Sensitivity analysis and financial models
If we've built our financial model correctly, when we get done, the whole model should be tied together so that any change to the model dynamically updates across the entire spreadsheet. This is very useful when dealing with practical problems like the need to account for different kinds of scenarios that may arise in corporate finance.

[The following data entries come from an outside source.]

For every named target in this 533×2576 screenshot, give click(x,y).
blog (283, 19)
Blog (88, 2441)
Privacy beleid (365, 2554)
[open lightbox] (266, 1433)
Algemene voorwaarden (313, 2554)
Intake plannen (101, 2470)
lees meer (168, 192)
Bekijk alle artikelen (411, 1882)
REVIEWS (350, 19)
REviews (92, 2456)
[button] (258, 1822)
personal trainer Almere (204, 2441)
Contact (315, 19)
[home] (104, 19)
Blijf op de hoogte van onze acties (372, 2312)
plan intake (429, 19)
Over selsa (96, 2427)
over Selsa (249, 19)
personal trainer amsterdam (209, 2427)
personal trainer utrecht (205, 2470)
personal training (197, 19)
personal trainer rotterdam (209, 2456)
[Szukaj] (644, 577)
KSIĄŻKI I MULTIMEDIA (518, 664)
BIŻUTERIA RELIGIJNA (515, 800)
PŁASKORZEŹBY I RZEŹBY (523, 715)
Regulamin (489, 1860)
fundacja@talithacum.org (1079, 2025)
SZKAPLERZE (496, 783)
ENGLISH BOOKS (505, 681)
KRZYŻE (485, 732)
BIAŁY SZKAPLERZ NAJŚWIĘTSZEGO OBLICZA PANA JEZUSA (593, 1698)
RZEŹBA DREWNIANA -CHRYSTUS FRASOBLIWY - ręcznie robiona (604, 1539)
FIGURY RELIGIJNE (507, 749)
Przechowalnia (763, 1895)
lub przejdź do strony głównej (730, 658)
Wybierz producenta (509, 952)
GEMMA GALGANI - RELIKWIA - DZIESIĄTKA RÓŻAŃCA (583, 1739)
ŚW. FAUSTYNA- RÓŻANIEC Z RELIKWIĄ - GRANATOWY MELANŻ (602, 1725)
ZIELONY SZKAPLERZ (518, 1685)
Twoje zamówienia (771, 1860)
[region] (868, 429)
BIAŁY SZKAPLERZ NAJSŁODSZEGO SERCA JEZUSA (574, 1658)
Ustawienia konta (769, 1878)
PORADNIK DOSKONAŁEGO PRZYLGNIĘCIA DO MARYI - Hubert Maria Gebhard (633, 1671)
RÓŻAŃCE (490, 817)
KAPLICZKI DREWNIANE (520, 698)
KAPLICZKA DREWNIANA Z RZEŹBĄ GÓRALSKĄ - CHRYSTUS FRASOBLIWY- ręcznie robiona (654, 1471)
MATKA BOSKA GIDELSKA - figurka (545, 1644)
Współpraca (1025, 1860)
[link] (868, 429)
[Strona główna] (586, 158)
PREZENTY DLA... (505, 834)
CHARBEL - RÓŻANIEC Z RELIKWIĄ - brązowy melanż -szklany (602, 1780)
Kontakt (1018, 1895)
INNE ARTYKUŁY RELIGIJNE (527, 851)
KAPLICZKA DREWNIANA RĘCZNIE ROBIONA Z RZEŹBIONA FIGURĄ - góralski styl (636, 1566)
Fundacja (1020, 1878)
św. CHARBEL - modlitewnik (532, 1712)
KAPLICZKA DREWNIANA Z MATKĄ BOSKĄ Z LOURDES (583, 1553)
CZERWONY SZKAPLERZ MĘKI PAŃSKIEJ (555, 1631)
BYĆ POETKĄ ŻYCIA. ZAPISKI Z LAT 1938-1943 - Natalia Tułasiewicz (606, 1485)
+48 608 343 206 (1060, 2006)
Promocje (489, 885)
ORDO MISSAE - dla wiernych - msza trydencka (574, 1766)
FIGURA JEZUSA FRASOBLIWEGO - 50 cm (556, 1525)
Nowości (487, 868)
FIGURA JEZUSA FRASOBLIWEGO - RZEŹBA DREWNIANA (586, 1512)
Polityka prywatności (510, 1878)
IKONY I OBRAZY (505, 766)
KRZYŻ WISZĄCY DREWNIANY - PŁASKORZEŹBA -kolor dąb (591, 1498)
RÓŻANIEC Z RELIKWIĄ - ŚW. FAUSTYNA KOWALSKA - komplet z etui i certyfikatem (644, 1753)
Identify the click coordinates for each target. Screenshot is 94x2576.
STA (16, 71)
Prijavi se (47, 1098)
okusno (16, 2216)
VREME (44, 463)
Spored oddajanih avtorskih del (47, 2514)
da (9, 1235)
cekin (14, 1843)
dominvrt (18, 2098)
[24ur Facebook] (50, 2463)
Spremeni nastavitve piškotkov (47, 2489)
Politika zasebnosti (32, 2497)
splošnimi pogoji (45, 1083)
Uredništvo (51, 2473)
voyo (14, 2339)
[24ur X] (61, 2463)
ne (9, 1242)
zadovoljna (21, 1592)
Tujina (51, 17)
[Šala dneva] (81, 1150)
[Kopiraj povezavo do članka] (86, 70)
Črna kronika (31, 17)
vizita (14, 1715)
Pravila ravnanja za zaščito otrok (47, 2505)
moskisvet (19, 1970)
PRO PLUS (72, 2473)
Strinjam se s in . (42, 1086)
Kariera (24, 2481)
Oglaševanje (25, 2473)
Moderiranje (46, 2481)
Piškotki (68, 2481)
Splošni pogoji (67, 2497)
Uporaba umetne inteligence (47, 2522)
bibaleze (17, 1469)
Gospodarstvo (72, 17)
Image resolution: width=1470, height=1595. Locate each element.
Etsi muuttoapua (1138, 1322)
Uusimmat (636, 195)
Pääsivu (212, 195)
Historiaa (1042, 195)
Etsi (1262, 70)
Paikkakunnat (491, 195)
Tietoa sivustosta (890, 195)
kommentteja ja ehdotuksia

Let me show you what I'm referring to. I'm in the 03_02_Begin Excel spreadsheet. Now what we have here are the revenue projections and other projections that we've made over time, and they're tied to our revenues, our net income, our earnings per share, and of course the various balance sheet and cash flow statement items. Now, let's pretend that the firm is concerned about a recession going forward. Well, we've assumed for 2019 that we'll have revenue growth of 6.3%. But there's nothing magical about that assumption. Indeed, it's not even a very sophisticated assumption. It's simply based on an average of revenue growth over the last four years. It's much more realistic to be using specific forecasts for that year, so if we're projecting a minor recession towards the end of 2019 and then a deepening recession that might hit revenues by, say, 9% in 2020 before starting to taper off, what's this going to do to the firm? Well, let's take a look. We've gone from having positive revenue growth over time to relatively negative revenue growth. How's this impact our earnings per share? Well, we go from $3.41 in earnings per share down to $2.84 in 2020. Moreover, the feedback effects over time impact the firm, right? We see that the firm's growth rate is much weaker than it was before. So in this context, we can go through and we can use single changes about what might happen in the economy such as economic projections to directly determine what we think our forecast earnings will be. Let's pretend that we're betting on a strong rebound after that recession. We've going to have a 6% upgrowth in that year and maybe an additional seven the following year. What's that do to our earnings per share? Well now, they leap forward towards the end of the period, finishing up $3.35 per share. Hopefully at this point, you have a better idea how we can go through and adjust our specific assumptions based on individual projections and see how that dynamically flows through the rest of our model.